70’li yılların Türkiye sokaklarında ‘umudumuz Ecevit’ yazılarıyla sabahları gözümüzü açardık dünyaya. ‘Karaoğlan’ diye söze başlar ve onun özellikleriyle politik cümleler kurardık.
Arkasından gelen 12 Eylül İhtilali sonranda politik tercihler değiştirilmek istenildi. Konseyin baskısı ile Turgut Sunalp’ın Cuntacı Partisi kuruldu. Herkes ona oy verecek diye beklenir iken ortaya Turgut Özal çıktı.
Turgut Özallı yıllardan sonra Süleyman Demirel ve yasakların kalkması ile başlayan furya ve ardından Refah Yol dönemi…
Akabinde DSP-ANAP-MHP dönemi…
Yazar kasa eylemleri, Ahmet Necdet Sezer’in Ecevit’in yüzüne kitap fırlatması olayı…
Ve Recep Tayyip Erdoğan-AK Parti dönemi…
Bir dönem böyle geldi geçti. Son 30-40 yıl arasında yaşananları bakınız birkaç satır ile özetledim.
İnsanların gönlünde her dönem bir Karaoğlan, bir umut beslediği Ecevit oldu. En azından onu yaşatıp önündeki siyasetçiyi ona uyarladı. O siyasetçide o özellikleri aradı.
Adana siyasetinde de Zeydan Karalar ismi son yıllara damgasını vurdu. Siyaseten hep önü açılıp başarı grafiği yükseldikçe yükseldi Zeydan Beyin.
İl başkanlığı, Seyhan Belediye Başkanlığı ve ardından Adana Büyükşehir Belediye Başkanlığı…
Selahattin Çolak döneminden sonra CHP’nin Adana’da Büyükşehir Belediyesi’ni kazanamadığı gerçeğini hatırlayacak olur isek Zeydan Karalar’ın nasıl bir Karaoğlan ve Umudumuz Ecevit olduğunu, olmak zorunda olduğunu görürsünüz, hissedersiniz.
Adana adına umut olmak durumunda Zeydan Bey. Dağ gibi biriken sorunların altından kalkmak zorunda. Caddelerinin, sokaklarının ışıl ışıl olduğu bir Adana’yı ihdas etmek durumunda. Trafik sorununu çözüp insanların yaya yollarının esnaf tarafından işgal edilen bir yol olmasına son verildiği bir Adana’yı bizlere kavuşturmak durumunda Zeydan Bey.

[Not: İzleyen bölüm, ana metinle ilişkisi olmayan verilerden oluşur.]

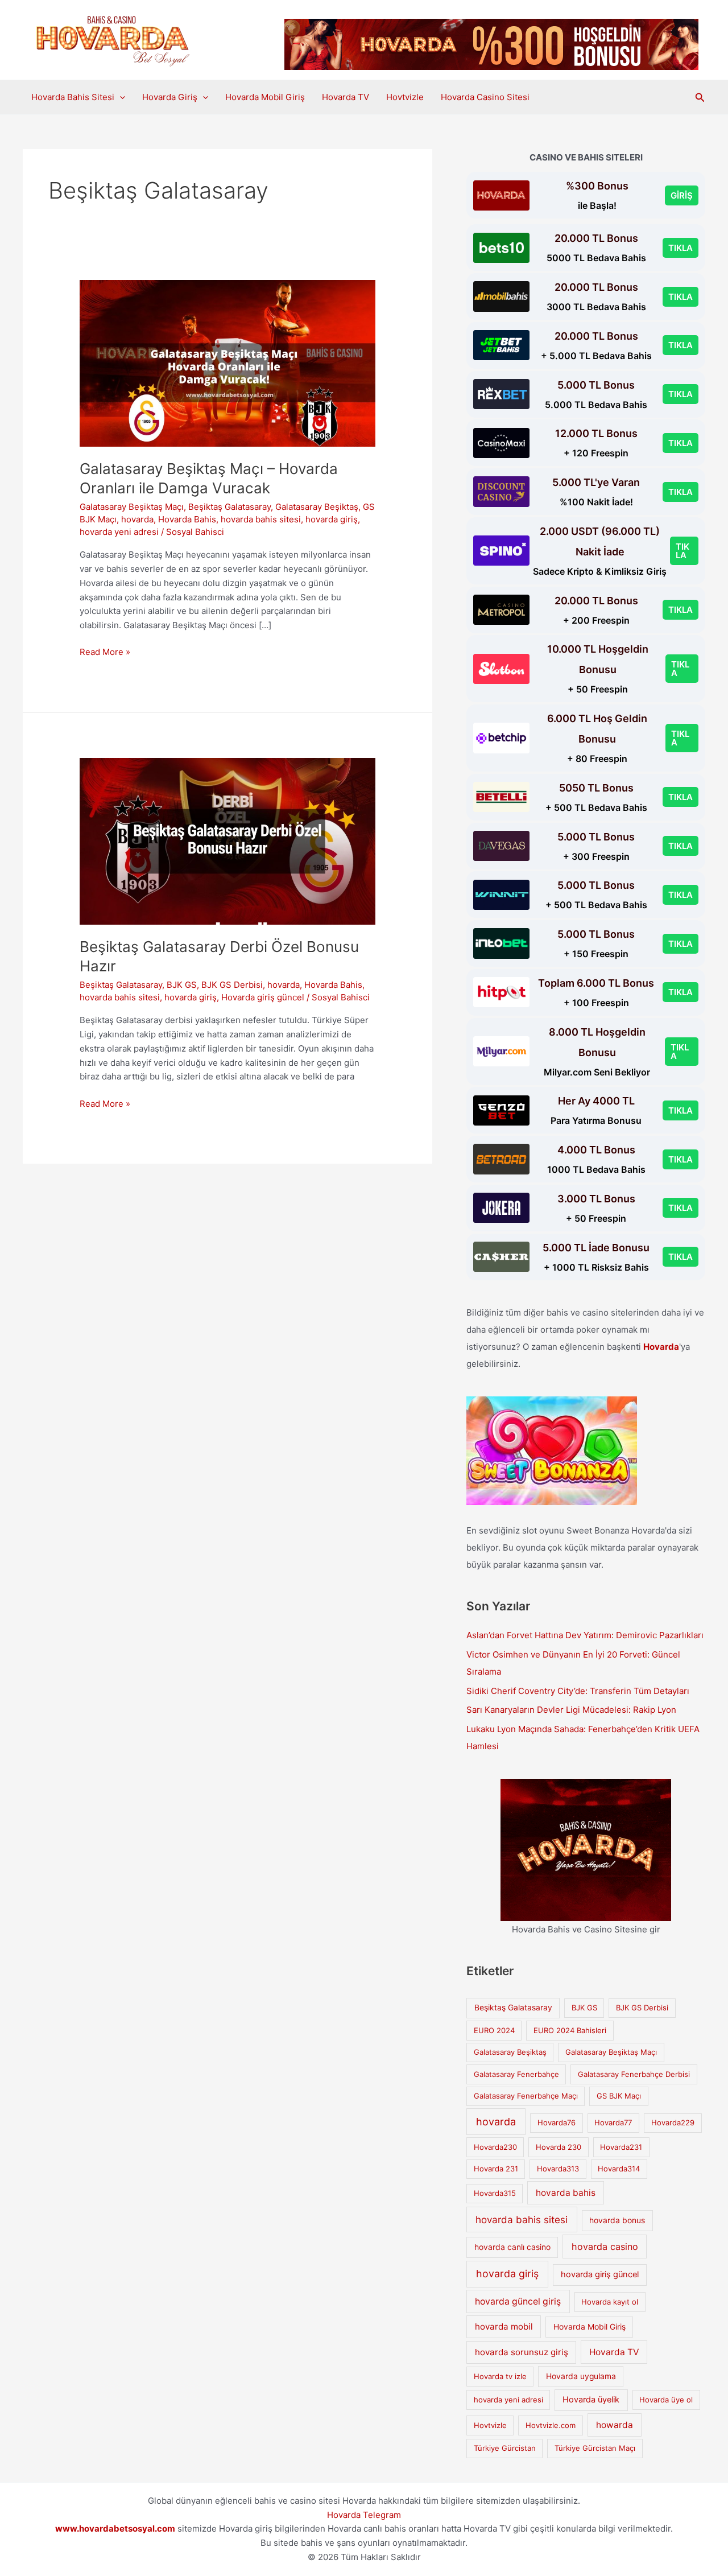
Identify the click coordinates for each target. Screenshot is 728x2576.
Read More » (105, 653)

Biriken borçlar altından nasıl kalkacak bilmem ama belediye çalışanlarına maaş ödemeyerek onların ekonomik koşullar altında ezilmelerini sonlandırmalıdır Zeydan Bey.
Seçim döneminde vermiş olduğu sözleri az ya da çok gerçekleştirerek bunu da hayata geçirmeli ve insanları ortak paydaya buluşturarak mutlu etmelidir.
Adanalı bunu bekliyor kendisinden.
Geçmişe bakarak takılmamalı. Geçmişten ders alıp ona göre hareket etmelidir. Bütün bu bizim söylediklerimizi aslında bizden daha iyi biliyor Zeydan Bey. Biliyor bilmesine de hayata geçirebilecek mi? Geçirmesi adına izin verilecek mi? İmkan bulabilecek mi?
İşte bütün sorun burada. Biz kendi adımıza Zeydan Beyin halktan aldığı bu yetkiyi iyi kullanması gerektiğini söyleyelim ve kendisine başarılar dileyelim. Adana’nın umudu olduğunu belirtelim ve umutları da boşa çıkarmadan hareket etmesini kendisinden bekleyelim.
Her sabah umutla hayata taze bir başlangıç yapan bizim gibi belli bir yaşın üzerine çıkan insanların da hayır dualarını alacak hizmetleri görmek dileğiyle diyelim.